Monday, March 24, 2014

Lady Gaga's Charity Finances - It's Complicated

Media reports have swirled in recent weeks, skewering Lady Gaga's Born this Way Foundation for spending millions while only devoting "$5,000 to charity." Though it makes for a shocking headline, it turns out to be more complicated than that. Here are a few observations from a brief review the foundation's 2012 financial statements.
  • The claim that only $5,000 went to charity comes from the fact that the organization only provided grants of $5,000 to other organizations/individuals. However, the foundation never claimed to be in the business of providing grants, so this is surely an unfair benchmark. (What does the organization do, you ask? They are focused on developing youth programs and outreach to promote bravery, self-acceptance, and inclusiveness.)
  • The salacious media claims are bolstered by the fact that a large portion of their expenses were for legal fees ($406,552), consulting ($300,000), and web development/social media ($50,000).

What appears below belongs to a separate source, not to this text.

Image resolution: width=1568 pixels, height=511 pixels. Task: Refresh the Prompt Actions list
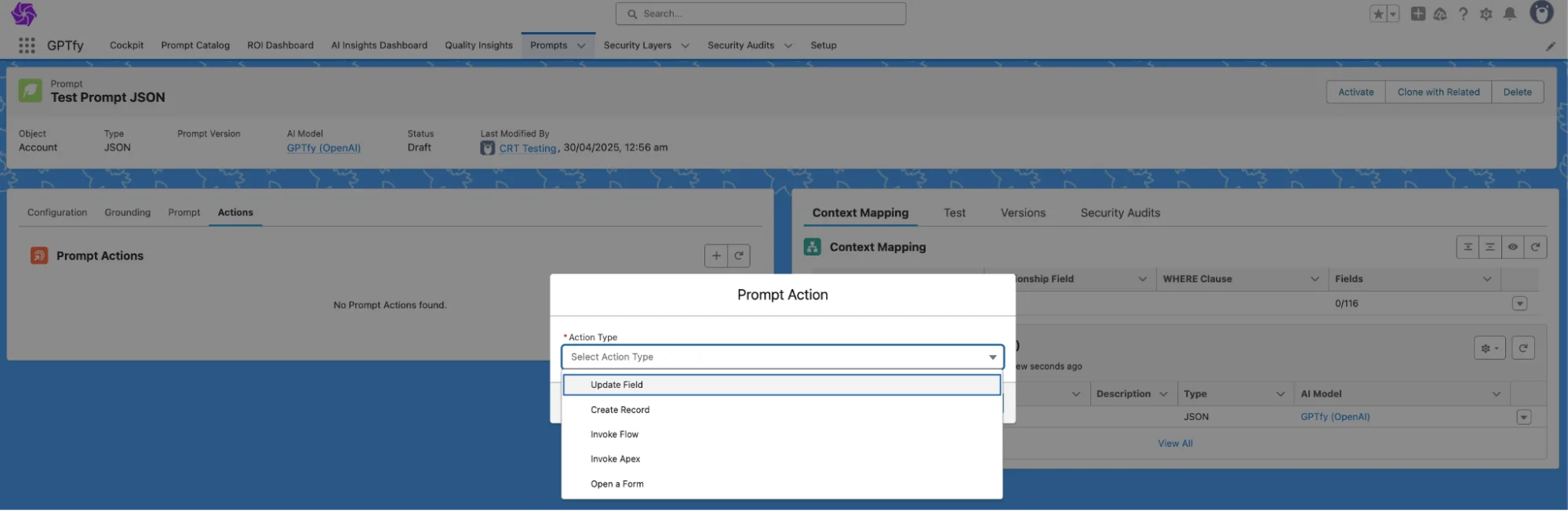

Seeing as how 2012 was the first full year of the organization, however, substantial startup and development costs shouldn't be too surprising. I'm not saying the money was well spent (I can't assess that), but it's possible.

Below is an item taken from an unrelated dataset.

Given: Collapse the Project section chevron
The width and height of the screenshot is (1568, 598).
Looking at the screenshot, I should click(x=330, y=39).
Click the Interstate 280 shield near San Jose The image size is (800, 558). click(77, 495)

  • Media coverage implies that the organization is wasting the funds donated by the general public, but it has been noted elsewhere that Lady Gaga herself provided much of the startup funding.

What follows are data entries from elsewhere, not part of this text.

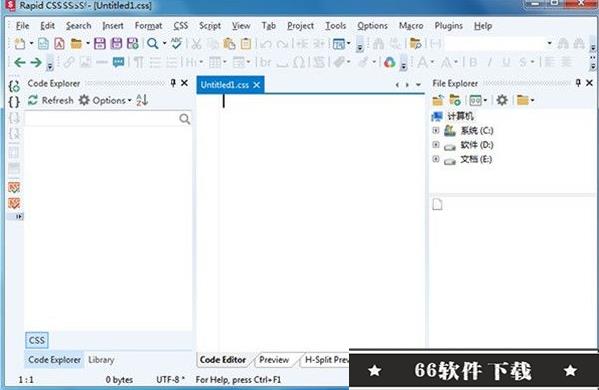Insert comment using speech bubble icon
Screen dimensions: 599x390
118,62
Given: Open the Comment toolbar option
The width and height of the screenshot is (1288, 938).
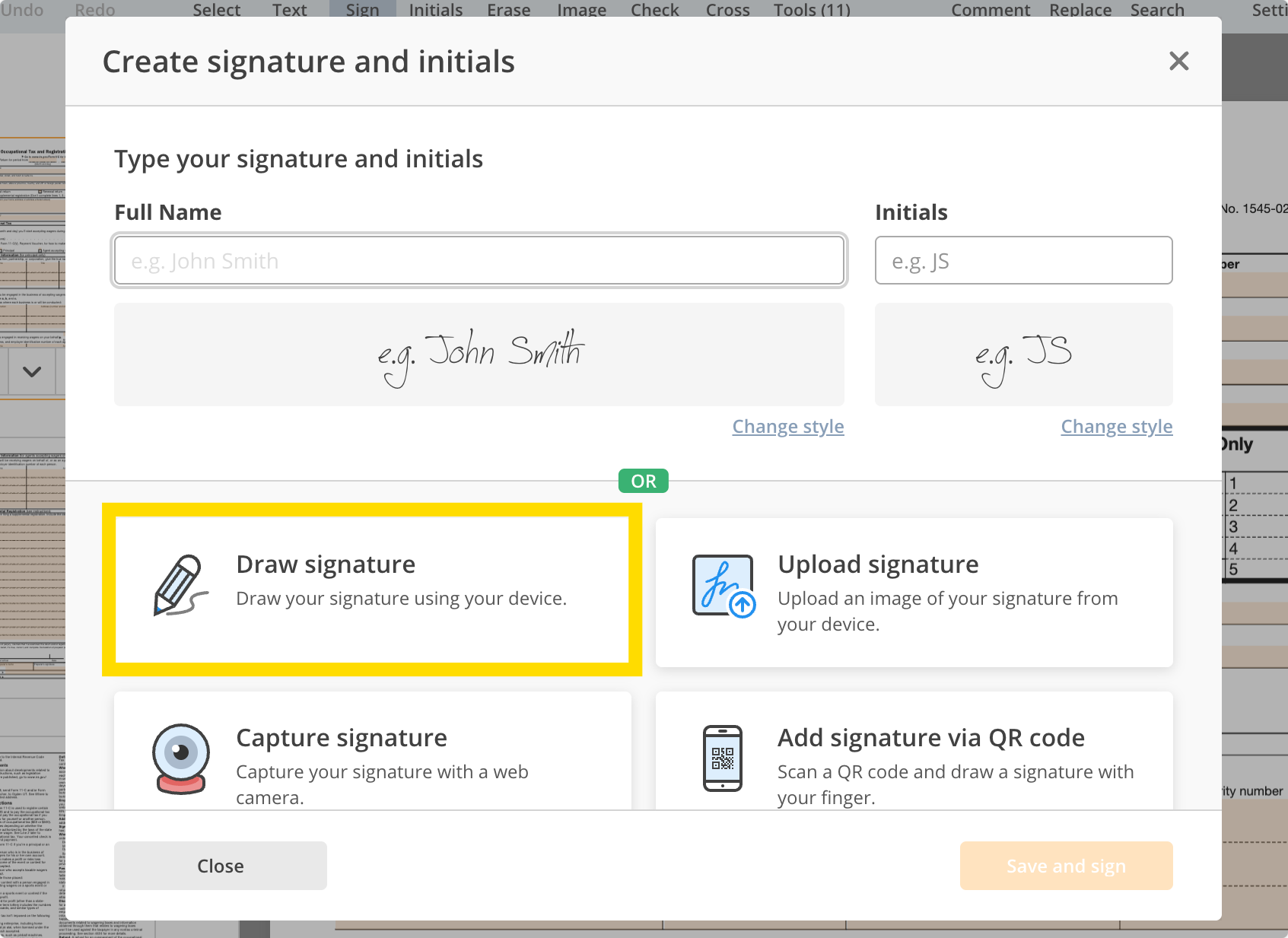Looking at the screenshot, I should pyautogui.click(x=991, y=10).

  • To the extent that the financial filings contain red flags, I would say it has more to do with management practices than any particular dollar amounts. As of the end of 2012, the organization listed 5 directors, 2 of which were considered "independent." A review of the directors reveals that 3 are relatives of Lady Gaga, while the two independent directors were the CEO and COO of Lady Gaga's management company. This hardly instills confidence that the organization is being run efficiently and independently.

Does all of this mean that the organization has been given a bad rap and is doing nothing wrong? Not necessarily, but if there is financial mismanagement, it is certainly not as extreme as the reports make it sound. That said, the organization would probably be wise to put in more independent oversight in its board to to give more assurances to a now-skeptical public.